Saturday evenings are now a wasteland of me trying to get Accounting software to work, and my husband writing more grant proposals and answering emails and putting out spotfires. And occasionally I give up, and play Sims3, which unfortunately is now more boring than real life. Just when you think academics don’t do any work, you find my hubby putting in 14 hour days, 6 days a week. He wades through and corrects his students’ PhD or DMA work, he reads or plans operating manuals for the university, he answers a thousand emails. He goes to retreats and important meetings. He told me this morning before heading off on a 3 day management retreat that it was expected he would change for dinner, because wearing day clothes at an evening function is not a good idea.

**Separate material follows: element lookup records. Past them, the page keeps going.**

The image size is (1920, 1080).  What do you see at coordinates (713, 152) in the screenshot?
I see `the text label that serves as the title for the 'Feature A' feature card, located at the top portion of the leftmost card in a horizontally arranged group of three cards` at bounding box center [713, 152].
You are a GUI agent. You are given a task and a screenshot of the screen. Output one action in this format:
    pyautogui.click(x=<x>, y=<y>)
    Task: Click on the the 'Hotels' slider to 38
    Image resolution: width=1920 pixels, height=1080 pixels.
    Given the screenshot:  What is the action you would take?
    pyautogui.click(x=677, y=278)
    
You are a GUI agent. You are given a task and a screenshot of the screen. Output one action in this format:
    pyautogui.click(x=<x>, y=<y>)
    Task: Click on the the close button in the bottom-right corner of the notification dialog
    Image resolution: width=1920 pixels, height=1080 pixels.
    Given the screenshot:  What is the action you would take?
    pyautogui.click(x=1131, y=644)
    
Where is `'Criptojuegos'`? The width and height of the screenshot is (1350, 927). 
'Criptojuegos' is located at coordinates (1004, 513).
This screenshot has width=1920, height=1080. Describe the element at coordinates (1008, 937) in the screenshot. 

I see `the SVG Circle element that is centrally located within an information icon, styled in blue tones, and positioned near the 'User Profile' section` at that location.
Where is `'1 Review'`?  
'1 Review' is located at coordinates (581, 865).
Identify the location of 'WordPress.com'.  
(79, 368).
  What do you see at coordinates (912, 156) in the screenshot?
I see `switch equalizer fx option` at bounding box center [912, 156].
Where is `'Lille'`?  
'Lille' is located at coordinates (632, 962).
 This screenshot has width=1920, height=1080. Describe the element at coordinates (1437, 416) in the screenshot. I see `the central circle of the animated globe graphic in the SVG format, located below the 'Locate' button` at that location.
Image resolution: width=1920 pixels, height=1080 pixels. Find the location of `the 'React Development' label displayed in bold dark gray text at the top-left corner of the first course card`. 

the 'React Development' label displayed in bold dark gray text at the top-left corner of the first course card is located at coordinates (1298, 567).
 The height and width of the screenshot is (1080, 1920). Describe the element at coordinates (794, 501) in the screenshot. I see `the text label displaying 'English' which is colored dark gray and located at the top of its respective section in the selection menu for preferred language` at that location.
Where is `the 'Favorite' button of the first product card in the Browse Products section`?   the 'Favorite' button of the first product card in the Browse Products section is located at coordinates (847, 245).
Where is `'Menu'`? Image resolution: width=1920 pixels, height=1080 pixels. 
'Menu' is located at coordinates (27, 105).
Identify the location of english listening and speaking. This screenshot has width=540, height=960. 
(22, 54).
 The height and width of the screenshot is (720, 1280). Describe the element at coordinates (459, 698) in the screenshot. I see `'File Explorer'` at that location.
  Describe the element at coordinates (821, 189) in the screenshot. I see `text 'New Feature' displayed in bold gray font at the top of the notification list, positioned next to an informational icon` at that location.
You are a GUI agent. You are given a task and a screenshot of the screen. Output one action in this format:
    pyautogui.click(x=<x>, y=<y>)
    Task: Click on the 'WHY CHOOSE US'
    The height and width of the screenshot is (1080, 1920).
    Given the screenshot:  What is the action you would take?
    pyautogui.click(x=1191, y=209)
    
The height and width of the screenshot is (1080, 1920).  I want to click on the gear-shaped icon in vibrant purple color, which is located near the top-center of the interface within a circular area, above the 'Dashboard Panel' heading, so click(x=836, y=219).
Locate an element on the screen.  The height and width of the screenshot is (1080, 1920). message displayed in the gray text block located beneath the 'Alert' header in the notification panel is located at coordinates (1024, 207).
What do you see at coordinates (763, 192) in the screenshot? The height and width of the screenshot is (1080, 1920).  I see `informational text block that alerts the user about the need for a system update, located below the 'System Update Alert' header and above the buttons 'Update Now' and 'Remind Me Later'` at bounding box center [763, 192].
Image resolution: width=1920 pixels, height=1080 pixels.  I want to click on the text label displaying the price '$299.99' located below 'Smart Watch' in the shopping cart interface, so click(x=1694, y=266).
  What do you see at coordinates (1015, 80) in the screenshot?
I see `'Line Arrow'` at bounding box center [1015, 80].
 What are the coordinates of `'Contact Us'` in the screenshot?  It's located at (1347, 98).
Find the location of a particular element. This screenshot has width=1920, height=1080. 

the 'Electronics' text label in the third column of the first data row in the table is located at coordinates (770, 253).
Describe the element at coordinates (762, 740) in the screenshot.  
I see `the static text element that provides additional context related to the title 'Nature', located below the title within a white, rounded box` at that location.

We have ceased to function as a unit. We are now working machines. So, as I say, Saturday has become about buying stuff. Houses to buy in future, groceries ($170 – down to a dull roar); office furniture, and GIFTS. Who knew gifts were the killer? Trying to buy a gift for my little sister Nell’s wedding is impossible – we may have to go for the gift voucher like everyone else – and then there are the children. My stepson is turning 13 this Saturday. Of course, he had made no plans for a party so it will be a pretty ad hoc sort of affair, I’m afraid. I think they want to do the go kart racing thing. Fine by me. But what to get a child who has everything he needs? (except War Hammer, and neither his mother nor his father are getting any of THAT! Overpriced plastic crap) I thought a phone might be a good idea. He is attending high school now and what with all the travel and the too-ing and fro-ing, I recommended it. Also because his mother won’t let him call his dad and his dad is sick of having a gatekeeper monitoring his calls to his son. So, without revealing what we finally got for this child, let it be said that here now begins the lifelong commitment to communication of an electronic nature.

So Saturday and Sunday become about shopping, getting out of the heat, and working. Because when we get home from the shopping, hubby goes into his room and I go into mine, and we don’t see each other again until dinner. And that’s the weekend.

 

When working and weekends don’t mix

I’ve had a beauty of a weekend. Saturday was a real doona day, where most of the day was spent flopped on the couch in my pjs, playing Sims3 and annoying the crap out of my husband, who is a workaholic and does not see the point of playing games. I have to work very hard to keep my game play out of the weekdays, but it is important to my sanity that I have down time from the week, which has usually involved my head exploding from too much convoluted thinking. Hubby huffed and puffed his way around Saturday, meaning that he put clothes on the line and got grumpy because I hadn’t DONE anything. At least, that’s my reading of it. I think he thinks I am lazy, which I am, on the weekend at any rate. Saturday night I cooked food, we ate, I watched the third in the series of Jurassic Park, which I had been half watching all day. Sunday was only marginally more productive. I managed to arise, eventually, hubby having gone to adjudicate singers on the Gold Coast, and spent another lovely day messing about on the computer, doing some light housework, going shopping ($400 on food alone!) and, when hubby arrived home, taking the dog for a walk. I needed this weekend to be like this – I had too much work during the week, not much of it my own PhD.

Speaking of which, now is the time to get back to the grind. Getting my hair cut today, so didn’t travel into uni, but am now procrastinating about doing the next transcription! Oy vey. Will I never learn.